[Dataset entries]

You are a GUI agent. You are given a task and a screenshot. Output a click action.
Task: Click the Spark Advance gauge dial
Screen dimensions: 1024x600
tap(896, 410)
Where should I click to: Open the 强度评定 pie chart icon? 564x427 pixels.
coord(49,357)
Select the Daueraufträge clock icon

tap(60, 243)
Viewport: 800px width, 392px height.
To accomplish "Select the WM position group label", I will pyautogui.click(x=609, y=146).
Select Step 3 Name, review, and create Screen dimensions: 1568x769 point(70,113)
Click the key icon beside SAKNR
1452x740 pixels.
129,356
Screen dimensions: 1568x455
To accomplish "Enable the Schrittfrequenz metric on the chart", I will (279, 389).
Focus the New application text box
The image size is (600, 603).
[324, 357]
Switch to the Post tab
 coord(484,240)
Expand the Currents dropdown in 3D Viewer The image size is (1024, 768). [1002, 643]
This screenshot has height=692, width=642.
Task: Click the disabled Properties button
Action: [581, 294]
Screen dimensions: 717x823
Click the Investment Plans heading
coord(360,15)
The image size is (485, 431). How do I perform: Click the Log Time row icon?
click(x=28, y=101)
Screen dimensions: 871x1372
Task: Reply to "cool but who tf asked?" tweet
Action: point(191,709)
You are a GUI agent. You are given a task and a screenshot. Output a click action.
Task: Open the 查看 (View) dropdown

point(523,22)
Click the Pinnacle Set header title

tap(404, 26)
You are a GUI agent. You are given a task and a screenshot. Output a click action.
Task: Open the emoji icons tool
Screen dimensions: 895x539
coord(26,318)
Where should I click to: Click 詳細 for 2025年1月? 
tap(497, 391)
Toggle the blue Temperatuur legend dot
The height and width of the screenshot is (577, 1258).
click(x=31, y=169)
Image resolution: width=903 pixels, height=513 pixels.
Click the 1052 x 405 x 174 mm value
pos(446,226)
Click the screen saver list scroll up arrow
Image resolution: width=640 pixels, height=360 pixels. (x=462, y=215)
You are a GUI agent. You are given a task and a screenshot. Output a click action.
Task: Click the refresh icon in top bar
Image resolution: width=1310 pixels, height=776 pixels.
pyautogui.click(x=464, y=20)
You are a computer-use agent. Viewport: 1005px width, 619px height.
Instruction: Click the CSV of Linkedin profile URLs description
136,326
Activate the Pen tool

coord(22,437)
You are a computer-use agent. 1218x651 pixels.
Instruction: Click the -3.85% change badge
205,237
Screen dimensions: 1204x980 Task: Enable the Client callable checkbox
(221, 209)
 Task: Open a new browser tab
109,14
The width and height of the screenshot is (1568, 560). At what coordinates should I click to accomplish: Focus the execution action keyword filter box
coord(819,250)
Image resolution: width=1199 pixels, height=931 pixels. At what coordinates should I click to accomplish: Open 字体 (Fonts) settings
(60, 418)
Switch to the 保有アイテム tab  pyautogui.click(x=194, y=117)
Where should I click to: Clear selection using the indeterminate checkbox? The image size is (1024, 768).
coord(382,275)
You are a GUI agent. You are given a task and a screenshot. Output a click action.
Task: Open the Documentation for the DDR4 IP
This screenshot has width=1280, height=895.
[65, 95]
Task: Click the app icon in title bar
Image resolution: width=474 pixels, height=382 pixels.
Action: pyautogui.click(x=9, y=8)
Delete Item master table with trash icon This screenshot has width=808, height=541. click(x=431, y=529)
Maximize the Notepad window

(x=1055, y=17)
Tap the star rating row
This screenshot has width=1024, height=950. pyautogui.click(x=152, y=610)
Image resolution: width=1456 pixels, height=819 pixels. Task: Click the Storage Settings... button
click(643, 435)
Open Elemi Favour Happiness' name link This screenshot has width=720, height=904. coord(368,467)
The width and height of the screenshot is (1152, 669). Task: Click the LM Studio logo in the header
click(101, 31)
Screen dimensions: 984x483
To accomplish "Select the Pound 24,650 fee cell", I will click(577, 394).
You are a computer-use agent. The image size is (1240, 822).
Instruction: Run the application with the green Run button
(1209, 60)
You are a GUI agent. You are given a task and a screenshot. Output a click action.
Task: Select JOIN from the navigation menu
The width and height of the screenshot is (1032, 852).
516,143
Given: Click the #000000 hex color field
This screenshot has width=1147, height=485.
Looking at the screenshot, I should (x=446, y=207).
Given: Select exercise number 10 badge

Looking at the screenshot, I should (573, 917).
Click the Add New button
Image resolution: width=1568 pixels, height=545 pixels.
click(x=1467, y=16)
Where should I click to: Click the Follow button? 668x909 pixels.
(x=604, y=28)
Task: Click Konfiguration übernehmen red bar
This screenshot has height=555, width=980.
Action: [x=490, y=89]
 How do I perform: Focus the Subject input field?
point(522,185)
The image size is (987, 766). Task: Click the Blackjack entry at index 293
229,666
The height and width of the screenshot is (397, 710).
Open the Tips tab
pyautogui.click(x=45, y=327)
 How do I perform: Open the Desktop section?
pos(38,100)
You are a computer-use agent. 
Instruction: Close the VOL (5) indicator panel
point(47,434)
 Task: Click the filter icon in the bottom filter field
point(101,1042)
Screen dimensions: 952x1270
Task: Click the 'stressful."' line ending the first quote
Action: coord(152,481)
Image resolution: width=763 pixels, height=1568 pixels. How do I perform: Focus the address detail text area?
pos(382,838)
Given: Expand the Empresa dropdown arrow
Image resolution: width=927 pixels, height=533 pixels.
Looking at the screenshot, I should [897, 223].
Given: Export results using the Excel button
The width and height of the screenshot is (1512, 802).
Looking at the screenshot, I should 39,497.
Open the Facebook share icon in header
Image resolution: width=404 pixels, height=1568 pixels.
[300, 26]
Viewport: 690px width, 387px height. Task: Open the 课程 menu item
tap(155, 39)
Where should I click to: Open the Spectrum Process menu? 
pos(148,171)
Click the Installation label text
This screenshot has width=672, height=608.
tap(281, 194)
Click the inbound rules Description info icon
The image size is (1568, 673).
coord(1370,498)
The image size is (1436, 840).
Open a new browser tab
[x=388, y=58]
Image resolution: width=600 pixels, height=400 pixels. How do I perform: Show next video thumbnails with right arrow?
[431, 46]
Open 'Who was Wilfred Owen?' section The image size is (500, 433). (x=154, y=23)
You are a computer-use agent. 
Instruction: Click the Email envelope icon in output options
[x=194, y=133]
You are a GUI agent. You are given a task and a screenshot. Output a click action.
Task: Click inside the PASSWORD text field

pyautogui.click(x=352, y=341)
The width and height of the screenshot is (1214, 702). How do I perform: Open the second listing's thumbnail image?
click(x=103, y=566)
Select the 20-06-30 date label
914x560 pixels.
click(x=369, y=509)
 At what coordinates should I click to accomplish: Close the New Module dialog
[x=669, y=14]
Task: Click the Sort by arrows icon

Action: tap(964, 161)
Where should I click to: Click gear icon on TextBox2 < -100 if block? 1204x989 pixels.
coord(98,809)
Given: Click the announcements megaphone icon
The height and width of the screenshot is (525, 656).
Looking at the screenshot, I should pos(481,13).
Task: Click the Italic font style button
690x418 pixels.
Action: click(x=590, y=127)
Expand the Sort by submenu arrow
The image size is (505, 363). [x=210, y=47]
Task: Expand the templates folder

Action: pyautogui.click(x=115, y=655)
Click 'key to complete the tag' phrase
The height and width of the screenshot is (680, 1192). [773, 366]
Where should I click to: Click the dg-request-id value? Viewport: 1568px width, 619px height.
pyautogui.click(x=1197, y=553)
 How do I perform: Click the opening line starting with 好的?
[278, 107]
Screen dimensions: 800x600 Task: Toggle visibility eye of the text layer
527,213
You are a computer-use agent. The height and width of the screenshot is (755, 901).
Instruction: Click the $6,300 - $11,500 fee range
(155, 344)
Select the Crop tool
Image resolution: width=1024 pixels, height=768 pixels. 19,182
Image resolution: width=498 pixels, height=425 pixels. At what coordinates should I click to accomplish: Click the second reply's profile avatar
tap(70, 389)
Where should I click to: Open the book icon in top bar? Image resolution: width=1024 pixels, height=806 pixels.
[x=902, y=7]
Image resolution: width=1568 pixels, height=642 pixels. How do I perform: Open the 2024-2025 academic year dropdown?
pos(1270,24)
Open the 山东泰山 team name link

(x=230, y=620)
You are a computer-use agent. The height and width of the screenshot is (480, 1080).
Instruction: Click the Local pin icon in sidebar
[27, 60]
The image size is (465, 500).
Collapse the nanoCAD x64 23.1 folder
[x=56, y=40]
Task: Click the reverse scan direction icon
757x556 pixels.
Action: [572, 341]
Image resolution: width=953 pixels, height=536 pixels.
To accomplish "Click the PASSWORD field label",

• **How to complete this task**:
Quote the data above verbatim from its first line to the line that includes "Screen dimensions: 1568x455", with both boundary lines retained.

• **Answer to this exercise**:
You are a GUI agent. You are given a task and a screenshot. Output a click action.
Task: Click the Spark Advance gauge dial
Screen dimensions: 1024x600
tap(896, 410)
Where should I click to: Open the 强度评定 pie chart icon? 564x427 pixels.
coord(49,357)
Select the Daueraufträge clock icon

tap(60, 243)
Viewport: 800px width, 392px height.
To accomplish "Select the WM position group label", I will pyautogui.click(x=609, y=146).
Select Step 3 Name, review, and create Screen dimensions: 1568x769 point(70,113)
Click the key icon beside SAKNR
1452x740 pixels.
129,356
Screen dimensions: 1568x455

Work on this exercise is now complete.